Comparirebbero inoltre diverse frasi latine, spesso abbreviate con la sola iniziale, in un modo che doveva apparire familiare ai lettori dell'epoca.
La punteggiatura come la conosciamo oggi non c'è, per esempio gli accenti: al loro posto, alcuni segni posti sopra le lettere.
Cheshire afferma di avere decifrato la strana grafia basandosi sulla vicinanza tra le parole e le relative immagini, arrivando così a ipotizzare il significato delle parole stesse. Osservando l'analogia fra i termini tradotti e quelli presenti in alcune lingue romanze (come l'italiano, lo spagnolo, il francese, il catalano e il rumeno) avrebbe infine dedotto che il codice venne scritto in una lingua ormai estinta: il proto-romanzo, una specie di Esperanto maccheronico, nato da un mix di latino popolare e di altre lingue parlate durante il Medioevo nel bacino del Mediterraneo.

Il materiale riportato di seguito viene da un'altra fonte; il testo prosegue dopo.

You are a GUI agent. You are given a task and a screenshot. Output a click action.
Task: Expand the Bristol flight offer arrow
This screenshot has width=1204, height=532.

Stroncatura impietosa. Il ricercatore, che dopo aver tradotto solo poche righe di testo e qualche vocabolo sparso si dichiara pronto a decifrare l'intero manoscritto e a compilare un lessico, sostiene anche che il proto-romanzo sarebbe stato un linguaggio molto diffuso all'epoca, ma mai usato nei documenti. Se così fosse, il codice Voynich ne sarebbe quindi l'unica testimonianza scritta. Peccato, però, che la maggior parte degli studiosi creda che questa lingua non sia mai esistita.
Tra i più severi critici c'è la medievalista Lisa Fagin Davis, esperta conoscitrice del manoscritto e direttrice della Medieval Academy of America, la più grande istituzione statunitense di studi sul Medioevo: «L'argomentazione principale di questo studio, cioè l'esistenza di una "lingua proto-romanza", è completamente infondata e in contrasto con la paleolinguistica», ha dichiarato alla rivista Ars Technica. «E lo è anche l'associazione che Cheshire fa di particolari segni con particolari lettere dell'alfabeto latino. Le sue ipotetiche traduzioni da ciò che è essenzialmente un amalgama senza senso di più lingue, sono "aspirazioni di traduzione" più che traduzioni vere e proprie», conclude la studiosa, che in passato ha stroncato diverse altre ipotesi di decrittazione del codice.